Open AccessStructures of new crystal forms of Mycobacterium tuberculosis peptidyl‐tRNA hydrolase and functionally important plasticity of the molecule
Author(s) -
Selvaraj M.,
Ahmad Rais,
Varshney Umesh,
Vijayan M.
Publication year - 2012
Publication title -
acta crystallographica section f
Language(s) - English
Resource type - Journals
ISSN - 1744-3091
DOI - 10.1107/s1744309111052341
Subject(s) - hydrolase , molecule , transfer rna , stereochemistry , chemistry , crystal structure , crystallography , enzyme , binding site , mycobacterium tuberculosis , peptide , biochemistry , rna , tuberculosis , organic chemistry , gene , medicine , pathology
The X‐ray structures of new crystal forms of peptidyl‐tRNA hydrolase from M. tuberculosis reported here and the results of previous X‐ray studies of the enzyme from different sources provide a picture of the functionally relevant plasticity of the protein molecule.
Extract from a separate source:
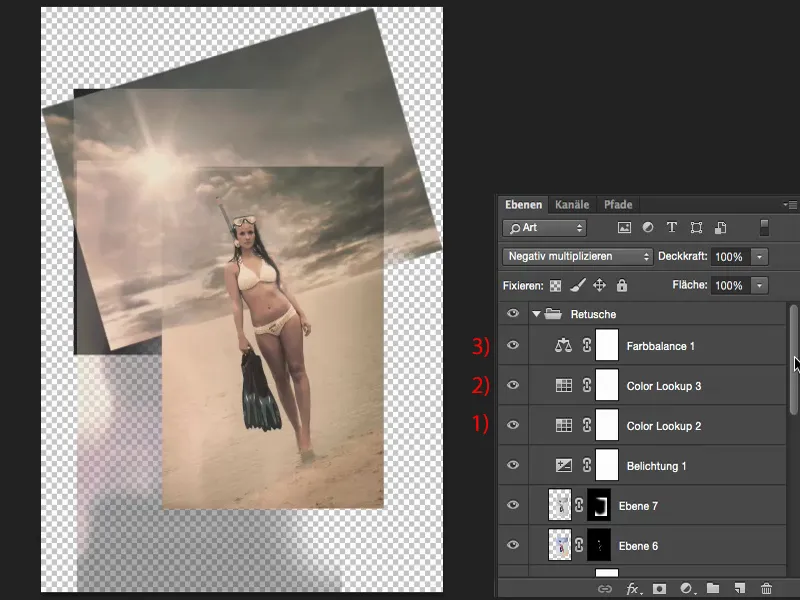Create a new layer group folder
Screen dimensions: 800x600
pyautogui.click(x=713, y=589)

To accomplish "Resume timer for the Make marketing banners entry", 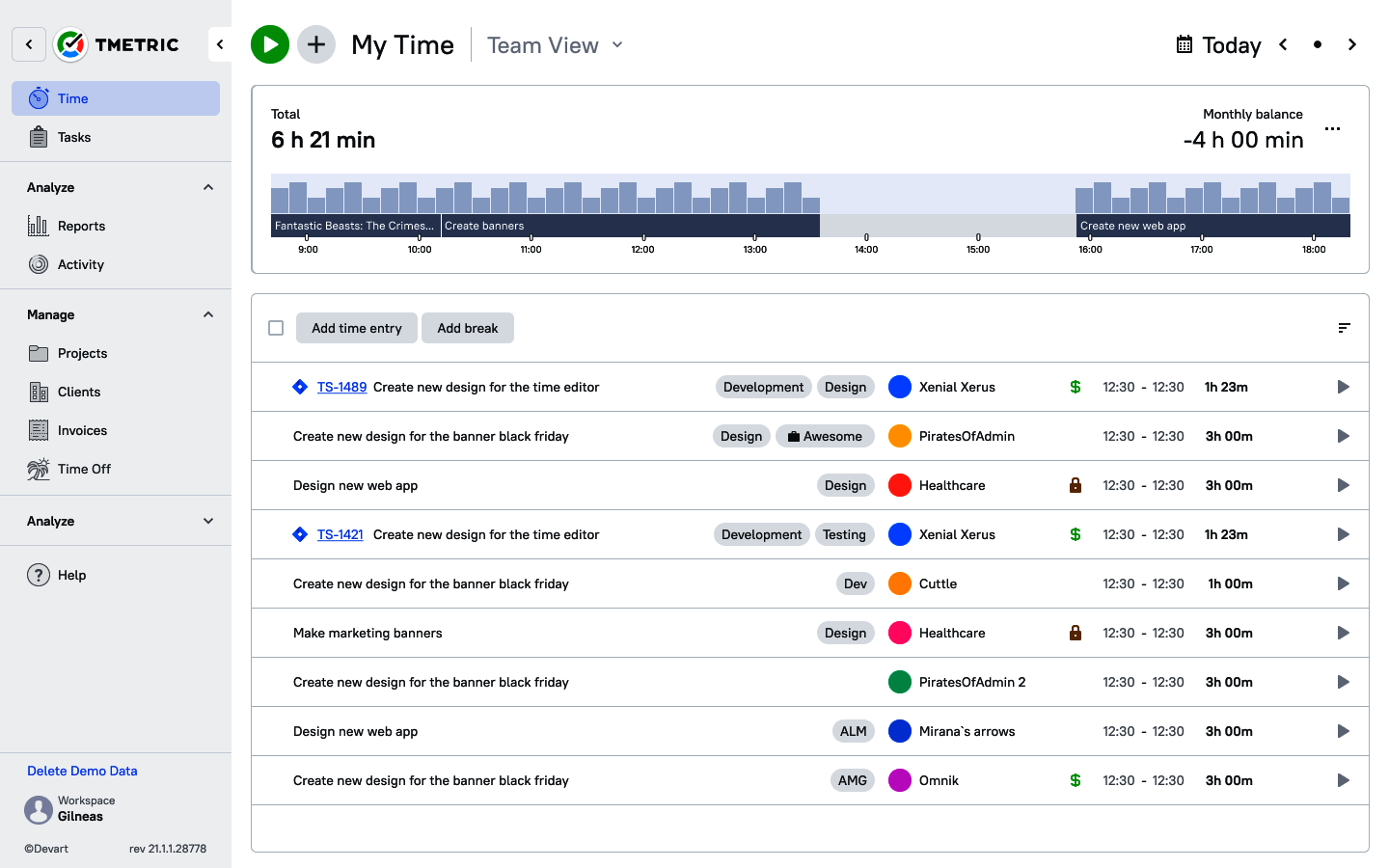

The new X‐ray results confirm the connection deduced previously between the closure of the lid at the peptide‐binding site and the opening of the gate that separates the peptide‐binding and tRNA‐binding sites. The plasticity of the molecule indicated by X‐ray structures is in general agreement with that deduced from the available solution NMR results. The correlation between the lid and the gate movements is not, however, observed in the NMR structure.